++++ Data section
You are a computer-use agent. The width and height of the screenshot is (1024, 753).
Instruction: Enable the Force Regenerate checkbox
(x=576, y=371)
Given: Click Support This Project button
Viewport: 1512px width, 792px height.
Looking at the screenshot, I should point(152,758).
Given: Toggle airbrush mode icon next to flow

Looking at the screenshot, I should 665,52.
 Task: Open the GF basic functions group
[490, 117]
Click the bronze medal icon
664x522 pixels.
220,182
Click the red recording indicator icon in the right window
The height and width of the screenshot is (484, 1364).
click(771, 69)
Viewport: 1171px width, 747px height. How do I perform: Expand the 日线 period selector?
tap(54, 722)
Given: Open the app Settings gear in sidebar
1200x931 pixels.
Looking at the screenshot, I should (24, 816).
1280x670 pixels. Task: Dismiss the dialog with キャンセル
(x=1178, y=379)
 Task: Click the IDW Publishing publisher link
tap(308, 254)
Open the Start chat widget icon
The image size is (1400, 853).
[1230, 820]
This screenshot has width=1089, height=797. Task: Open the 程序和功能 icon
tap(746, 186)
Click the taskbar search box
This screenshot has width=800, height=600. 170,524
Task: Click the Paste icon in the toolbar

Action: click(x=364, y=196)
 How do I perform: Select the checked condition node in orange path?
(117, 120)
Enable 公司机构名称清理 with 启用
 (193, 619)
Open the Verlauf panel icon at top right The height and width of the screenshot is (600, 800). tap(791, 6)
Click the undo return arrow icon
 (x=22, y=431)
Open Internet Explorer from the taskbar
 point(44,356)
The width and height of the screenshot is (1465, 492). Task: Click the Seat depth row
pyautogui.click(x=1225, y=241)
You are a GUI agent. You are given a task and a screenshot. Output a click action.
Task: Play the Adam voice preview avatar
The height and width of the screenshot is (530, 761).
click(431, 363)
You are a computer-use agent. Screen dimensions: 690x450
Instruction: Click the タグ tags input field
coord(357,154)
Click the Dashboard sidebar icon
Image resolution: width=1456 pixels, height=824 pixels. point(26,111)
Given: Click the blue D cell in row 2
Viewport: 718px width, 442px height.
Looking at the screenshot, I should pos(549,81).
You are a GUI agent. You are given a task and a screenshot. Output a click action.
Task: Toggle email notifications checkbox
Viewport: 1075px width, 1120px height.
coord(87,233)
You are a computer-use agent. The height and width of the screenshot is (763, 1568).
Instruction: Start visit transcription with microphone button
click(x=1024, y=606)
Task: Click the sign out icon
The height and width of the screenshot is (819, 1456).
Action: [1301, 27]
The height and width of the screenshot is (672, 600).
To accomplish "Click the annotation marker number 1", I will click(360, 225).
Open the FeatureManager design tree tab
++++++++
▶ _Written task_:
Convert the stretch from the line containing "Given: Open the app Settings gear in sidebar" through the line containing "pyautogui.click(x=1225, y=241)" into a numbered list, omitting blank lines.

▶ _Output of the exercise_:
1. Given: Open the app Settings gear in sidebar
2. 1200x931 pixels.
3. Looking at the screenshot, I should (24, 816).
4. 1280x670 pixels. Task: Dismiss the dialog with キャンセル
5. (x=1178, y=379)
6.  Task: Click the IDW Publishing publisher link
7. tap(308, 254)
8. Open the Start chat widget icon
9. The image size is (1400, 853).
10. [1230, 820]
11. This screenshot has width=1089, height=797. Task: Open the 程序和功能 icon
12. tap(746, 186)
13. Click the taskbar search box
14. This screenshot has width=800, height=600. 170,524
15. Task: Click the Paste icon in the toolbar
16. Action: click(x=364, y=196)
17.  How do I perform: Select the checked condition node in orange path?
18. (117, 120)
19. Enable 公司机构名称清理 with 启用
20.  (193, 619)
21. Open the Verlauf panel icon at top right The height and width of the screenshot is (600, 800). tap(791, 6)
22. Click the undo return arrow icon
23.  (x=22, y=431)
24. Open Internet Explorer from the taskbar
25.  point(44,356)
26. The width and height of the screenshot is (1465, 492). Task: Click the Seat depth row
27. pyautogui.click(x=1225, y=241)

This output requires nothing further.